EL FUTURO DE LÓPEZ OBRADOR

03 septiembre, 2012

Escribe ALEXIA BARRIOS G.

Me parece que Andrés Manuel López Obrador, antes de decidir si convoca a una nueva “revolución democrática”, como parece insistir en estos días, debería sopesar a fondo de qué tamaño son las lealtades de sus seguidores y fieles consejeros; no vaya a ser que le pase lo que a Zapata, cuando más de uno de sus leales lo traicionó o, de plano, termine como el otrora ilustre insurgente de las montañas del sureste, de cuyo nombre nadie quiere acordarse, pero que también tuvo la ocurrencia de convocar a una especie de nueva Convención Nacional Democrática.

Al respecto, debe recordársele otra vez la multicitada frase de Carlos Marx en el 18 Brumario de Napoleón Bonaparte: “La historia se repite dos veces,  una como tragedia y otra como comedia”.

A mediados de la primera década del siglo pasado, el general estadounidense Pershing, quien combatía a los hombres de Pancho Villa en el norte, exigía al gobierno mexicano que «Zapata y Villa son perros comunistas rabiosos que hay que eliminar» y condicionaba el apoyo y reconocimiento estadounidense. La presión para que los “revolucionarios”, que después se volvieron institucionales, se deshicieran de estos dos caudillos era muy fuerte.  Le tocó a Pablo González, el principal asesor zapatista jugar el papel central: le dijo a Zapata que el general Jesús Guajardo se quería unir a él y para ello lo citaba en la Hacienda de Chinameca, a donde el “Caudillo del Sur” acude para ser acribillado a quema ropa por las tropas de Guajardo el 10 de abril de 1919. Aunque los constitucionalistas repudiaron el procedimiento, Zapata fue elevado a mártir de la revolución y símbolo de los campesinos que se subirían, años después, al Partido Nacional Revolucionario, el abuelo del PRI. Es decir, las bases del “caudillo del sur” terminaron en las filas sectoriales del tricolor.

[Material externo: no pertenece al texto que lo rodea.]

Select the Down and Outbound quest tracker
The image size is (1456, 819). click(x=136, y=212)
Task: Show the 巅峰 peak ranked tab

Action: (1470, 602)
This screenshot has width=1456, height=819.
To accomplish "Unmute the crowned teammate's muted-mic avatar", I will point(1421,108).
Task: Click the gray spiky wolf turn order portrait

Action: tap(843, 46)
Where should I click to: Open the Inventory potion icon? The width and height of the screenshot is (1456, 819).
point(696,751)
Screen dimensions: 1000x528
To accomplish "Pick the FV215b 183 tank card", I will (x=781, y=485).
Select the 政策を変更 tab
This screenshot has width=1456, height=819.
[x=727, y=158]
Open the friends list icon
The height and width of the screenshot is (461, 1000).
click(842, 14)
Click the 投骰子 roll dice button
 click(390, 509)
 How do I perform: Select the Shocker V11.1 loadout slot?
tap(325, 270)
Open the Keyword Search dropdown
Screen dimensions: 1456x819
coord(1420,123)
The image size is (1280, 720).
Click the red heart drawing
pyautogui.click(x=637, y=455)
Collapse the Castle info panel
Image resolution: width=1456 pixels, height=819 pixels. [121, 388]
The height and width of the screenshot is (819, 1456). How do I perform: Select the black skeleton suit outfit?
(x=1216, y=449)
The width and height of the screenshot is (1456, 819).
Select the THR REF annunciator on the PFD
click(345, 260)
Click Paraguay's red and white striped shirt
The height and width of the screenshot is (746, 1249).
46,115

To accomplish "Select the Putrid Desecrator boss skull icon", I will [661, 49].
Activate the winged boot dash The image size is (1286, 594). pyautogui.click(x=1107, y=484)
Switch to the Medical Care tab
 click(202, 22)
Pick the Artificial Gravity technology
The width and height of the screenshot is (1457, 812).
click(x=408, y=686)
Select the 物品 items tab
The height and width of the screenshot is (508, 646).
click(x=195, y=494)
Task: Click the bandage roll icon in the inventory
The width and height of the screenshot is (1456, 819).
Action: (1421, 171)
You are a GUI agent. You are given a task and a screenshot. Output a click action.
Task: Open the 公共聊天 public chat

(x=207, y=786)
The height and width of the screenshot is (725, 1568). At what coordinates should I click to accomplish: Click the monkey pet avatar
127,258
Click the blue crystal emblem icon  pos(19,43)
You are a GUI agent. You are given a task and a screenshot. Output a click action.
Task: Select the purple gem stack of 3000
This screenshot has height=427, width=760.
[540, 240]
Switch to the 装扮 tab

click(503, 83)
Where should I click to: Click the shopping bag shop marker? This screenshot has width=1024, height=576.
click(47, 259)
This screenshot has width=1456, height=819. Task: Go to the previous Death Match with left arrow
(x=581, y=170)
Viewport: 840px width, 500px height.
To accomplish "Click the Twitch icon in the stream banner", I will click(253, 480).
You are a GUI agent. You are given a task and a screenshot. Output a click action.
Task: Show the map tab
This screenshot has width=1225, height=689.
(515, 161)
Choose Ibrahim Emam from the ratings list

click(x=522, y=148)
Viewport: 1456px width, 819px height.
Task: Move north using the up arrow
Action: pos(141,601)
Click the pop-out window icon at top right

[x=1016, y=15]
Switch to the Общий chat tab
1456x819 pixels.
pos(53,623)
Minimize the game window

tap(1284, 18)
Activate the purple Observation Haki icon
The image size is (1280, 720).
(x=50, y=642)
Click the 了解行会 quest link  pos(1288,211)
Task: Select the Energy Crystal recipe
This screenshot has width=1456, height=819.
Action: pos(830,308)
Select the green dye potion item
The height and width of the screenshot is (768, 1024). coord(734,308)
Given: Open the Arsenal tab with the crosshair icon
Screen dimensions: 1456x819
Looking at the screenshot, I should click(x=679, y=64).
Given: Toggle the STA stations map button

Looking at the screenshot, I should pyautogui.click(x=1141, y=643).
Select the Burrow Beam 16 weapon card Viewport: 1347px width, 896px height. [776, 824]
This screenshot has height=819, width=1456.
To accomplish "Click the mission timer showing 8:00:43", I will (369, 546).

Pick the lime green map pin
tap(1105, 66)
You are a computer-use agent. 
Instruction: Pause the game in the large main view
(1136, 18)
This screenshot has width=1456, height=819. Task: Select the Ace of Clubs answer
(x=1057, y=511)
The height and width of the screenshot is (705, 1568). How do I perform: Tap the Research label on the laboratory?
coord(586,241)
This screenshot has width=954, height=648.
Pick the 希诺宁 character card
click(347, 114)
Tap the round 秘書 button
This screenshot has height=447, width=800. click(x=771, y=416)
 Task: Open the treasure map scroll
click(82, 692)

El 10 de julio de 1994, desde el sureste mexicano, el Ejército Zapatista de Liberación Nacional, convocó al pueblo a llevar a cabo la Convención Nacional Democrática del 6 al 9 de agosto de ese año. Se dijo, en su momento, que era “El esfuerzo de un proceso de diálogo y articulación entre las diversas expresiones sociales y políticas del país sobre los problemas fundamentales de la nación y sus posibles soluciones… El esfuerzo por construir un espacio amplio, plural y representativo, con el mayor respeto a la expresión de puntos de vista divergentes, pero con el común denominador de la necesidad del cambio democrático… El esfuerzo de la sociedad para exigir elecciones libres, limpias y democráticas, y la defensa de la voluntad popular.”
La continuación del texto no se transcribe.